Russian Defense Minister Sergei Shoigu may be the first casualty of Wagner’s failed insurrection over the weekend. A close ally of Vladimir Putin, of whom he is a personal friend, his political future is now in question.

Alexander Lukashenko’s mediation at the end of the conflict puts the military in an uncomfortable situation after Yevgueni Prigozhin accused him of being one of the reasons for his rebellion. At the moment, the Defense Minister has not appeared in public.

Putin and Shoigu have sunbathed together, topless, in Siberia. They have shared fishing trips and have played on the same ice hockey team. But this relationship began to go awry with Prigozhin’s public accusations against Valeri Gerasimov and Shoigu himself, whom he considers responsible for the death of “tens of thousands of Russians” in Ukraine, and for having “ceded territories to the enemy.”

Just before the rebellion broke out in Rostov-on-Don on June 12, Putin and Shoigu attended a medal ceremony at a military hospital. In the video of that act you can perfectly see how the president turns his back on the minister and shows apparent contempt.

The situation was embarrassing for a person who has had an unusually long political career in post-Soviet Russia.
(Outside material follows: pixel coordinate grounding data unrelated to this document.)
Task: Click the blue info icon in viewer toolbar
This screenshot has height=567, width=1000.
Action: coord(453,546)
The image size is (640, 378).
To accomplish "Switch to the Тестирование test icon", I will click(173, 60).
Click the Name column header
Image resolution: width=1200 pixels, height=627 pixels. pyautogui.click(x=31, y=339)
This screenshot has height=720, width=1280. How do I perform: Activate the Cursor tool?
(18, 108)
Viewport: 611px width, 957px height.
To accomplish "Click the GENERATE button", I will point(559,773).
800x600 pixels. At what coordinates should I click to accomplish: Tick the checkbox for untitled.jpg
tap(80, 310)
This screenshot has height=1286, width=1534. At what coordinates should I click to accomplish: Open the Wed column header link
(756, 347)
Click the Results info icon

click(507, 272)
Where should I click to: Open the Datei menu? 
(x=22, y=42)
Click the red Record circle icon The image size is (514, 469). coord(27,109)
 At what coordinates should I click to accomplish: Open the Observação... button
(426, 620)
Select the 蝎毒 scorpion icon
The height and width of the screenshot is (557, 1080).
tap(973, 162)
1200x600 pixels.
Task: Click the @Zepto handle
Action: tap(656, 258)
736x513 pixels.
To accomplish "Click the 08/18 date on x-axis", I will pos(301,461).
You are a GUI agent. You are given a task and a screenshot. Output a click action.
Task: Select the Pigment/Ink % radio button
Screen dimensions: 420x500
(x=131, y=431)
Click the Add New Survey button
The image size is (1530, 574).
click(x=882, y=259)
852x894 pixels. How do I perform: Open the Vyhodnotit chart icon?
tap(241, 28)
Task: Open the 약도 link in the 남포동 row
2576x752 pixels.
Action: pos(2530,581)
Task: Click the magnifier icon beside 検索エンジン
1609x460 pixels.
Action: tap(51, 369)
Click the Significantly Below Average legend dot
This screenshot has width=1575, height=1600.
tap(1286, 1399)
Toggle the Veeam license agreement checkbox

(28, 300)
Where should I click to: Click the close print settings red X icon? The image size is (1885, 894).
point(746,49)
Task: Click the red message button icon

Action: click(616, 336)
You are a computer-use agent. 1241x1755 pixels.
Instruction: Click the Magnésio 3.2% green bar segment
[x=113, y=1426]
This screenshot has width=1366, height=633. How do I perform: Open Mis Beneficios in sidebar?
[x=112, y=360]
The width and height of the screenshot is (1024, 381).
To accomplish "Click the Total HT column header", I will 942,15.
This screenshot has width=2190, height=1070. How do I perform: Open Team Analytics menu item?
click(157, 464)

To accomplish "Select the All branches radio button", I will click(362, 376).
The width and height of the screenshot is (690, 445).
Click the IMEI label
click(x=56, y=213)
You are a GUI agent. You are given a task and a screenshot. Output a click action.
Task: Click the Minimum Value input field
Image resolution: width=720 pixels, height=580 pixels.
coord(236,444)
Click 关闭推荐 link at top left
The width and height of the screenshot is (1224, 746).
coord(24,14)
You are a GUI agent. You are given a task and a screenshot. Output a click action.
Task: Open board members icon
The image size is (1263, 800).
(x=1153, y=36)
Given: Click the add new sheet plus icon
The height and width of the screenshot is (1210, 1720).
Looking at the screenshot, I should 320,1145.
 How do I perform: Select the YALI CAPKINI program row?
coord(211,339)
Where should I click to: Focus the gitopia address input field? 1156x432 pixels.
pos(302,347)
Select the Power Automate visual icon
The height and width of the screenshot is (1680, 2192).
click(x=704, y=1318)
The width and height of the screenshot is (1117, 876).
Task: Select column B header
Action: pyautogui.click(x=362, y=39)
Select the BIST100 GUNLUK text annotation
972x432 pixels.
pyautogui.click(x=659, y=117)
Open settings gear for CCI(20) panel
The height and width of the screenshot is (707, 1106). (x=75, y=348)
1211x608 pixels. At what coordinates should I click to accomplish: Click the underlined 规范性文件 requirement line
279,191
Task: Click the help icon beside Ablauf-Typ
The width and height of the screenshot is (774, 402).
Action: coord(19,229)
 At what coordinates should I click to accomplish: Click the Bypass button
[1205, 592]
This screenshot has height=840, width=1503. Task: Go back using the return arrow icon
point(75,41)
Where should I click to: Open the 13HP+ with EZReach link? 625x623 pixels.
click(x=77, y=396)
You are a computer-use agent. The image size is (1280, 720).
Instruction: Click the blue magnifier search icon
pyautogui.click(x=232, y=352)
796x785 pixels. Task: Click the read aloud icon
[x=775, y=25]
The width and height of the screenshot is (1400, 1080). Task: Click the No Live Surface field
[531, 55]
In fact, Shoigu’s presence at the heart of power predates Putin’s.

Originally from the Tuva region of southern Siberia, he is one of the rare non-ethnic Russians to have held a high-level government post after the collapse of the USSR.

Shoigu began his ascension in 1994 as minister for emergency situations in the early years of Boris Yeltsin. His travels across the country to handle plane crashes and earthquakes made him familiar to Russians and one of their most popular.

Shoigu served a dozen prime ministers in the same position until in 2012 he was appointed governor of the Moscow region and later defense minister. He was then appointed general, despite the lack of experience at a high level. He was tasked with modernizing the military and the man who oversaw Russia’s 2015 intervention in Syria.

But the disastrous campaign in the Ukraine, where the Russian army has shown all its weaknesses, may have been the beginning of the end of such a fruitful career.